25.5.2021 tarihli genel tebliğin yürütmesinin durdurulması ve iptali istemi ile dava açılmış, yürütmenin durdurulması talebi reddedilmişti. Ancak bugüne kadar henüz esasa ilişkin karar (bildiğimiz kadarıyla)verilmedi. Mükellefler bu nedenle hem 2021 hem de 2022 yılı kurumlar vergisi beyanlarını ihtirazi kayıtla verip davalar açtılar.

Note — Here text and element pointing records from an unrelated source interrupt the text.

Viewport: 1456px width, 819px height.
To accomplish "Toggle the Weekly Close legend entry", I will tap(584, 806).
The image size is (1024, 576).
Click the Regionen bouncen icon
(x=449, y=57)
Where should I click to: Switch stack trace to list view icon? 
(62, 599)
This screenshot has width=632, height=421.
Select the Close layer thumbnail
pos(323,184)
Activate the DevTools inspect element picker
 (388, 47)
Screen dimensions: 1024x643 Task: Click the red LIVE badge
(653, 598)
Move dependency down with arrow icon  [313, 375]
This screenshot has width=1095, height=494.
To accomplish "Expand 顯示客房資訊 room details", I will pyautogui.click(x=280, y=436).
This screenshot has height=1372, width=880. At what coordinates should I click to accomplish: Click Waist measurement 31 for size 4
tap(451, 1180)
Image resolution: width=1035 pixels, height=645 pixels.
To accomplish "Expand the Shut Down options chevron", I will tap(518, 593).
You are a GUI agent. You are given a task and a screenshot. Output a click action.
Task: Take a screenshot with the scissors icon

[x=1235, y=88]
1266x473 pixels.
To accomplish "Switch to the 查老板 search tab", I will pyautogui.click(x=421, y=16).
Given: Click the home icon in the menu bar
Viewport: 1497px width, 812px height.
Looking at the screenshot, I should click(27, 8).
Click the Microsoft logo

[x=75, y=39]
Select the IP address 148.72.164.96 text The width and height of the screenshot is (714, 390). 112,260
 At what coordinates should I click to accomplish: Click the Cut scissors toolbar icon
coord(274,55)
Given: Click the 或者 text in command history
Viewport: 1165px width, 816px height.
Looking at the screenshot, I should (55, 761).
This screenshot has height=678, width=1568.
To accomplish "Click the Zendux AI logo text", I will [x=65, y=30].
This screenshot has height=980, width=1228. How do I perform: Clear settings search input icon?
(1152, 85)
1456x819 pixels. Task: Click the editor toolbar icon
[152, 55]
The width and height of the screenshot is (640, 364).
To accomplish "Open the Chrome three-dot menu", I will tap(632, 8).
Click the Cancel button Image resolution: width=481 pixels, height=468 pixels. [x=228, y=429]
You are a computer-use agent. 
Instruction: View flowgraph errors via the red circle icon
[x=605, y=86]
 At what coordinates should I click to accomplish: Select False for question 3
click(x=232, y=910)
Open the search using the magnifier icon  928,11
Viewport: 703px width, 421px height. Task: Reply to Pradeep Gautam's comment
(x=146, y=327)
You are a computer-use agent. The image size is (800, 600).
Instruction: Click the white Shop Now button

Şayet Danıştay beyan dönemine kadar finansman gider kısıtlaması konusunda kararını vermezse, bu sene de 2023 yılı beyanları için birçok şirket ihtirazi kayıtla beyanda bulunup dava açmak zorunda kalacak. Dolayısıyla konunun Danıştay da karara bağlanmamış olması bu sene de yeni davalar açılmasına sebep olacak.
 

İlk derece mahkemesi kararları

2021 yılında ihtirazi kayıtla beyan konusunda açılan davalarda ağırlıkla mükellefler lehine kararlar verilmişti. Özellikle bu kararlarda 4.2.2021 öncesinde alınan borçların finansman gider kısıtlamasına tabi tutulmaması gerektiği kabul edilmiş ve davalar mükellefler lehine sonuçlanmıştı. Yabancı kaynak tanımı konusundaki mükellef iddiaları çoğunlukla kabul görmüştü.
 

İstinaf mahkemesi kararları

Daha sonra, istinaf mahkemesi kararları ile bu kararlar bozulmaya başladı. Gördüğümüz kadarıyla bazı istinaf mahkemeleri de Danıştay kararını bekliyor. İstinaf mahkemelerinin bozma kararları üzerine ilk derece mahkemeleri de aynı yönde kararlar vermeye başladı.
 

Danıştay’ın YD ret kararı karşı oy gerekçesi

Danıştayın yd ret kararı çok kısa ve gerekçesiz bir karar. Kanuna açık aykırılık ve gecikmesinde telafisi imkânsız zararlar doğabilme ihtimalinin birlikte oluşmadığından hareketle bu karar verilmiş.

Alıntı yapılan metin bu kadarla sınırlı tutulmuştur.